Journalists working in areas of conflict reveal how they get information when traditional techniques are insufficient. The discussion will focus on the interaction between local hires and foreign journalists.

Local journalists are typically less conspicuous and more mobile than their foreign counterparts. They perform a vital service – bringing information from areas that are off-limits to the foreign press. Perhaps most critically for a cash-starved news industry, they are also cheaper to use than Western news gatherers.

But are they cutting corners and breaching ethics? How are the rules of reporting being rewritten by risk?

The event will be led by Richard Pendry of the University of Kent’s Centre for Journalism. While at Frontline News Television, he worked in Chechnya and across the former Soviet Union as well as Afghanistan and the Congo.
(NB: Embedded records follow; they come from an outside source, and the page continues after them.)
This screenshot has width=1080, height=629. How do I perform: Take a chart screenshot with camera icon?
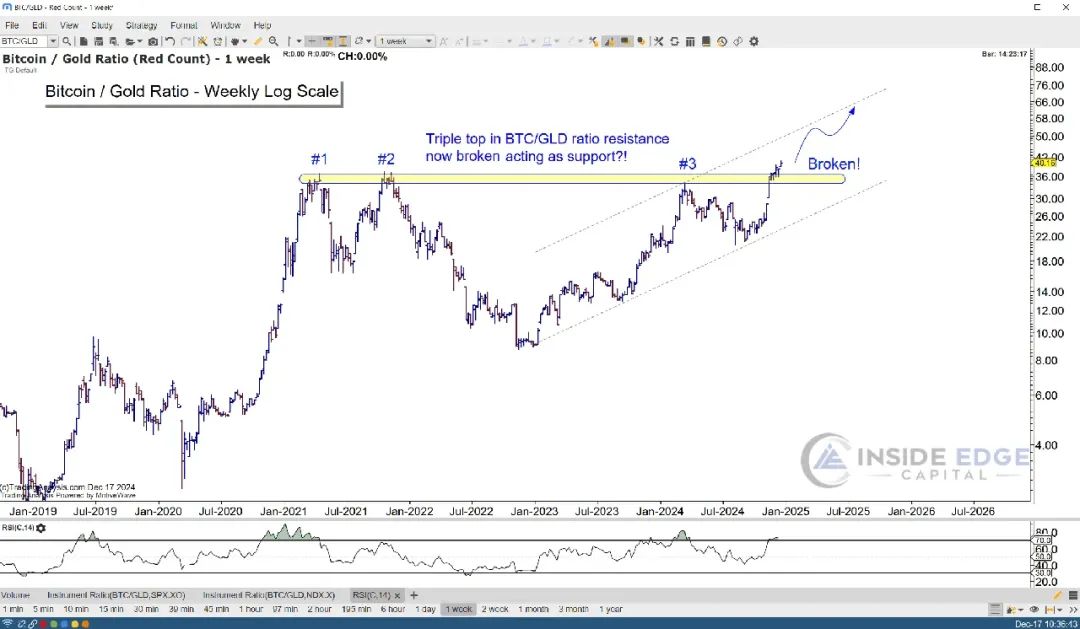point(153,41)
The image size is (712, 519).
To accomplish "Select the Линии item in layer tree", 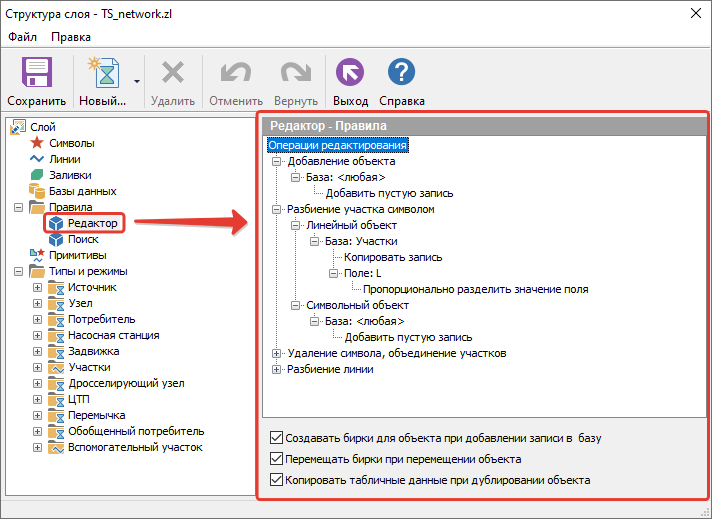I will tap(64, 159).
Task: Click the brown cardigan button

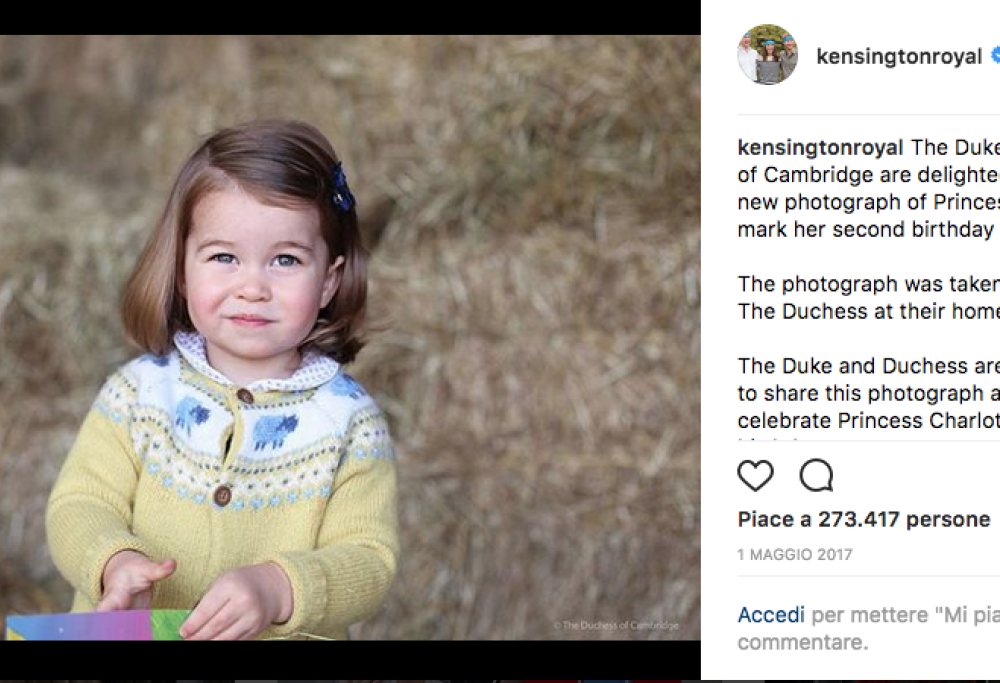Action: click(x=223, y=494)
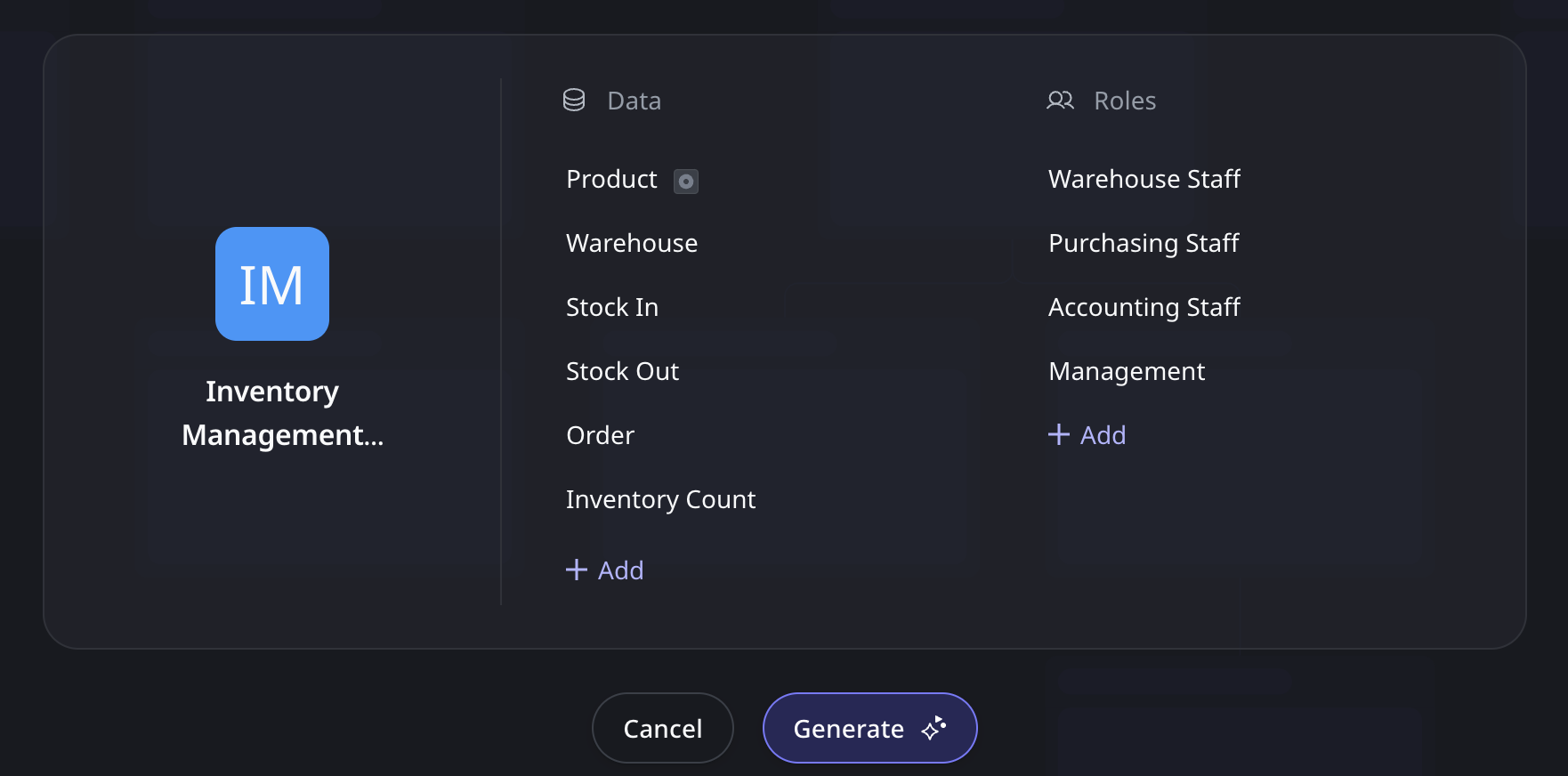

He will show his film “A Strange Animal”, which focuses on the risks and rewards of adapting traditional models of news gathering. It follows local reporters in Falluja and Baghdad and looks at the phenomenon of “sub-contracting” news gathering, where local reporters pass on stories one to another when conditions are dangerous.

With:

Aamer Ahmed Khan, head of the BBC Urdu Service, has been in journalism for 25 years. He worked for the English daily newspaper The Nation in Lahore, joined the launch team of Pakistan’s first English language weekly The Friday Times as its News Editor and was special correspondent for Pakistan’s premier political magazine The Herald.  He has worked with local people in Pakistan’s Tribal areas to identify the victims of US drone strikes.

Amie Ferris-Rotman, a Reuters correspondent in Kabul. She was previously a reporter in Moscow, working across the former Soviet Union covering pipeline politics, foreign policy and running stringers  reporting on the Islamist insurgency in Russia’s North Caucasus.

Callum Macrae, the producer/director behind Channel 4’s multi-award winning “Sri Lanka’s Killing Fields”. Using mobile phone footage and other video footage from non-professional sources the film revealed the shocking truth behind the final operation against Tamil Tigers and the civilians trapped with them. The film led David Cameron to call on the UN to investigate the war crimes apparently revealed in the film. He has made films for the BBC, Channel 4, Al Jazeera and PBS and has reported and directed from around the world including Iraq, Sudan, Congo, Uganda, Cameroon and Ivory Coast.

Neil Arun, international editor who has produced a range of investigative stories during his time in Iraq, working with a bureau of local journalists. His own reporting from the country has been published by Vanity Fair and the Financial Times Weekend magazine. He also spent five years with the BBC, and has reported from the Balkans, Caucasus and Pakistan.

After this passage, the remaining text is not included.